**Text excerpt**
-.-.-

Song by Marion Montgomery
- Released: 1963
- Genre: Traditional pop
- Label: Capitol
- Songwriters: Dean Kay; Kelly Gordon;

= That's Life (song) =

1963 song written by Dean Kay and Kelly Gordon

"That's Life" is a popular song written by Dean Kay and Kelly Gordon, and first recorded in 1963 by Marion Montgomery. The song has an uplifting message that, despite the ups and downs in life, one should not give up but keep positive, because soon one will be "back on top."

-.-.-

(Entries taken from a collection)
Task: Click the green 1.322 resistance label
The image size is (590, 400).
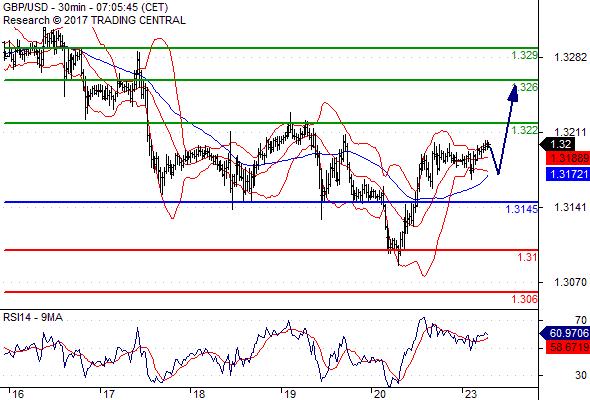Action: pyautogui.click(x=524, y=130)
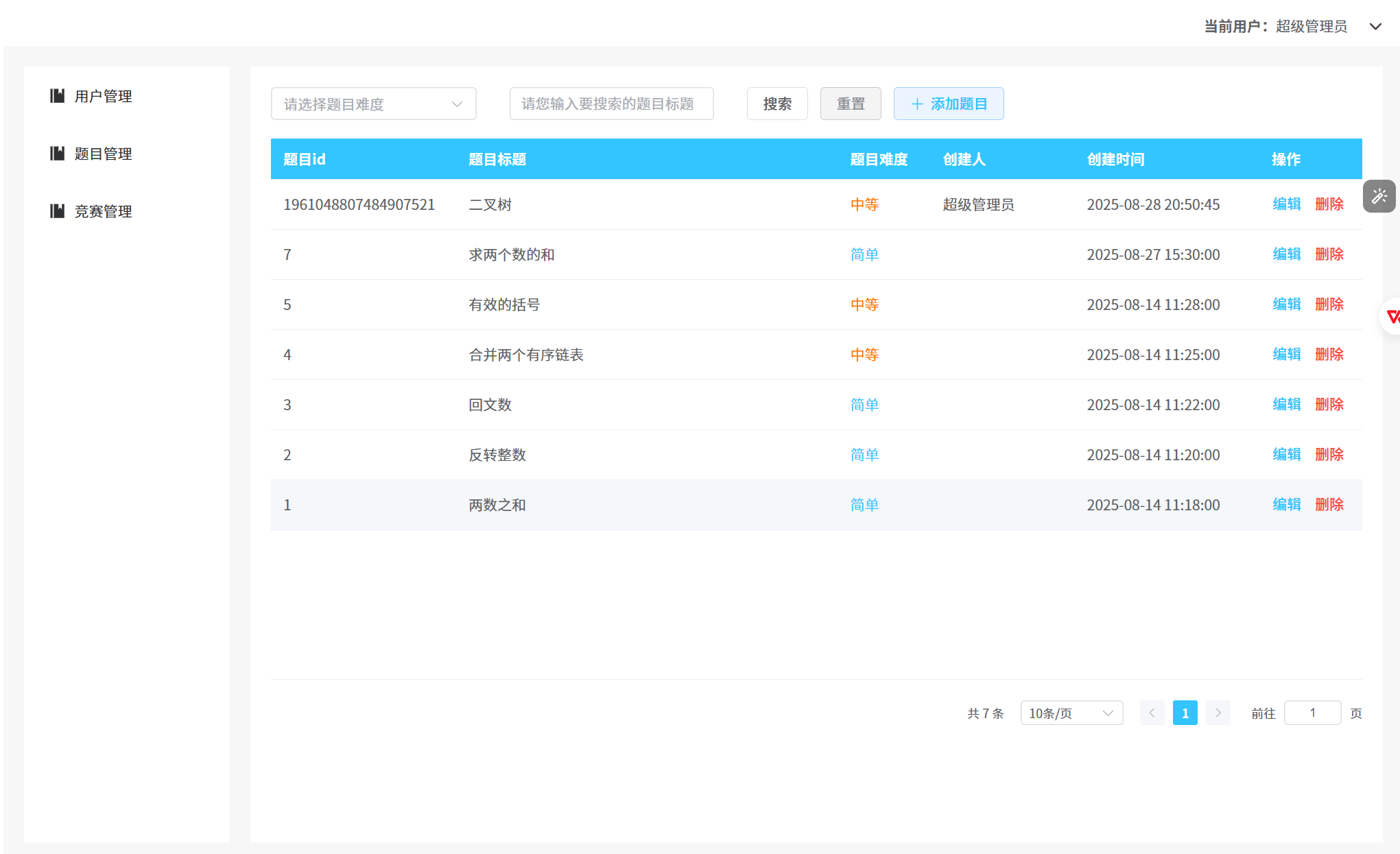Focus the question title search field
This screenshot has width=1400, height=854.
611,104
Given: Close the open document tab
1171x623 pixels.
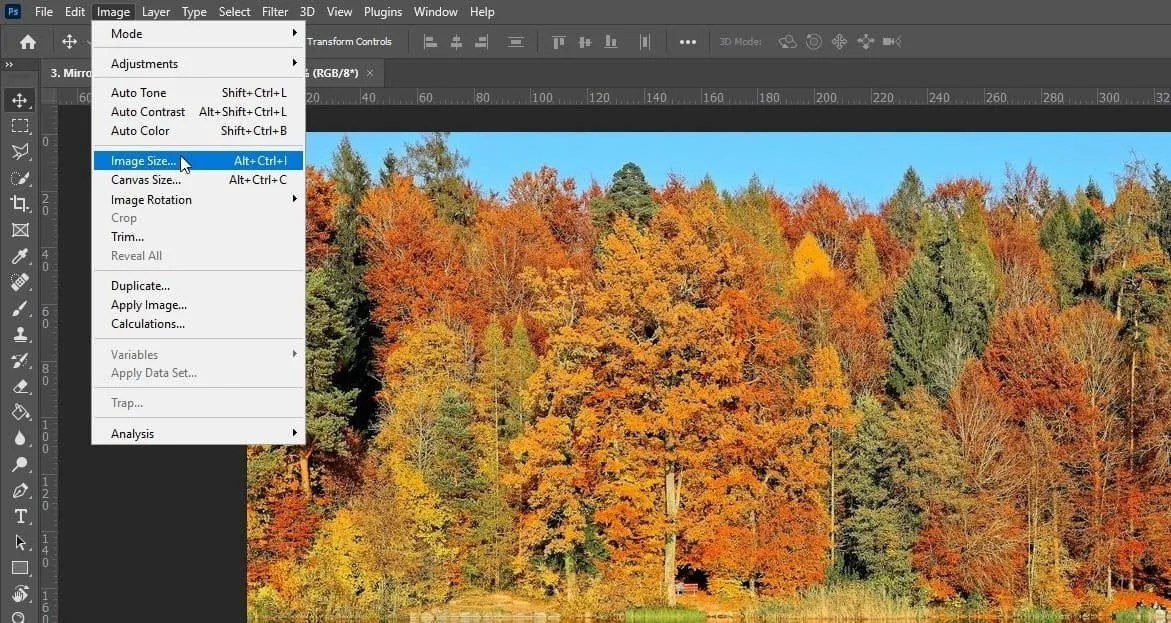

-.-.-

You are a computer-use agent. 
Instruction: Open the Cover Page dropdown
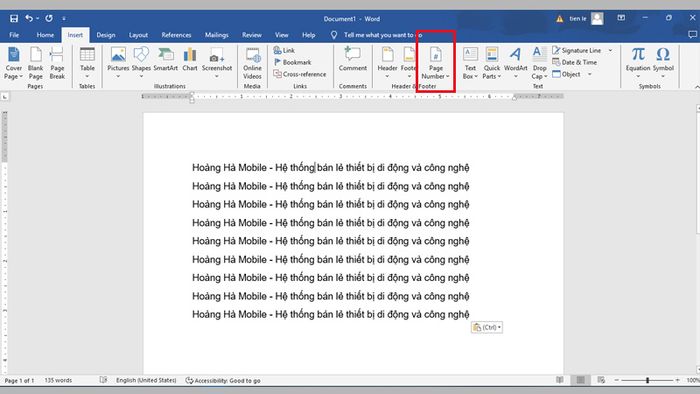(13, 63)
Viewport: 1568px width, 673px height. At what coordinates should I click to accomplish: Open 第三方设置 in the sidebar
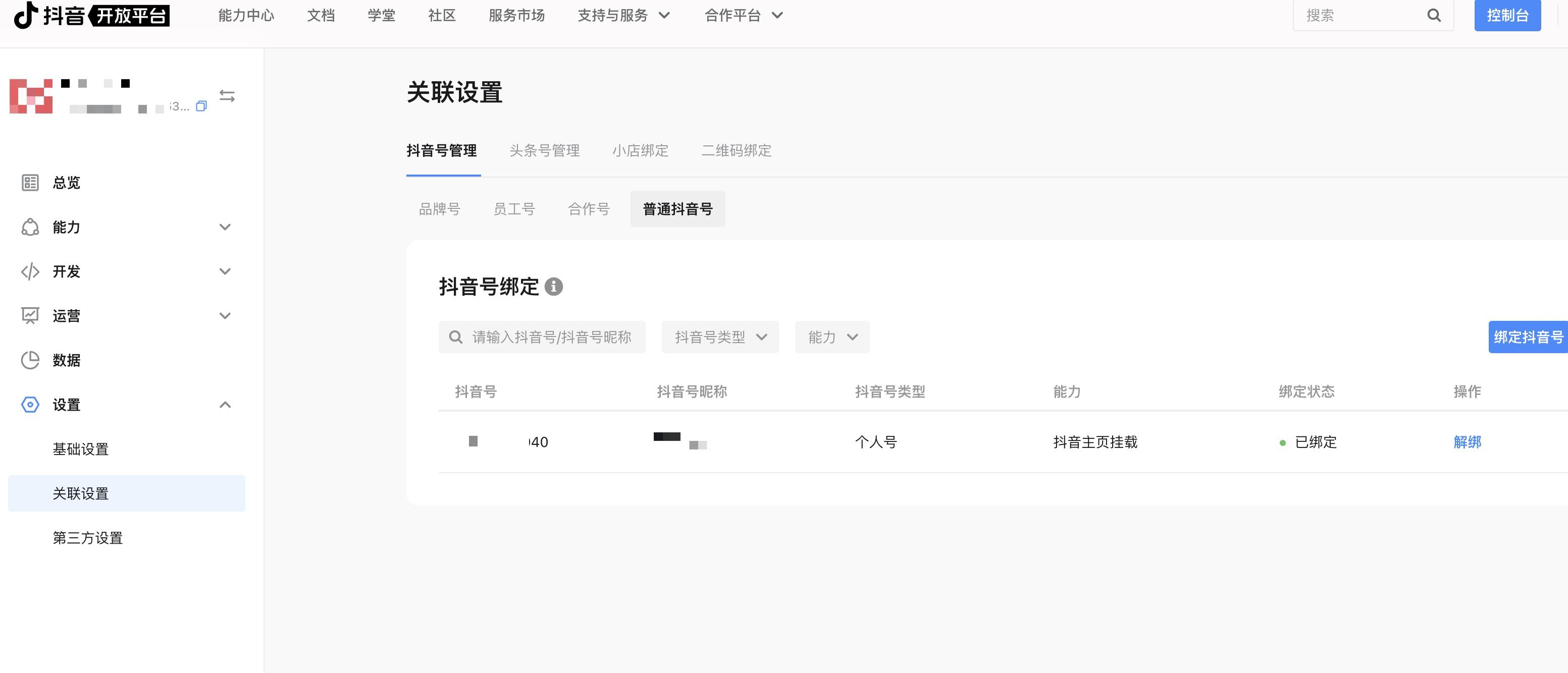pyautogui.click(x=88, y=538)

-.-.-

**To be done**
**1)** In the article on "That's Life," who made the first recording of the song, and in what year?
**2)** Based on the article on "That's Life," mark each statement yes or no, and quote the words that decide it: (a) The song came out on the Capitol label. (b) Marion Montgomery wrote the song. (c) The song's message is that one should not give up during life's ups and downs.
**3)** Write the next part of the article on "That's Life," picking up after its final sentence.

**Answers given**
**1)** Marion Montgomery, in 1963.

**2)**
(a) Yes: "Label: Capitol"
(b) No: "written by Dean Kay and Kelly Gordon"
(c) Yes: "despite the ups and downs in life, one should not give up but keep positive"

**3)**
The most famous version is by Frank Sinatra, released on his 1966 album That's Life. Sinatra recorded the song after hearing an earlier recording of it by O.C. Smith; the song proved successful and reached the #4 on the Billboard Hot 100 singles chart. Following the success of Sinatra's version, it was subsequently recorded by a number of artists including Aretha Franklin, James Booker, Shirley Bassey, James Brown, Van Morrison, David Lee Roth, Michael Bolton, Lady Gaga, Michael Bublé, Russell Watson, Deana Martin, and Holt McCallany. Sinatra's version appeared in the 1993 film A Bronx Tale, the 1995 film Casper, the 2019 film Joker and its 2024 sequel Joker: Folie à Deux, the 2004 video game Tony Hawk's Underground 2, as well as the sixth season finale of Brooklyn Nine-Nine, while a cover by Bono was on the soundtrack of The Good Thief (2002). The song was sung by Manny Delgado (Rico Rodriguez) in the episode "Bad Hair Day" of the television show Modern Family.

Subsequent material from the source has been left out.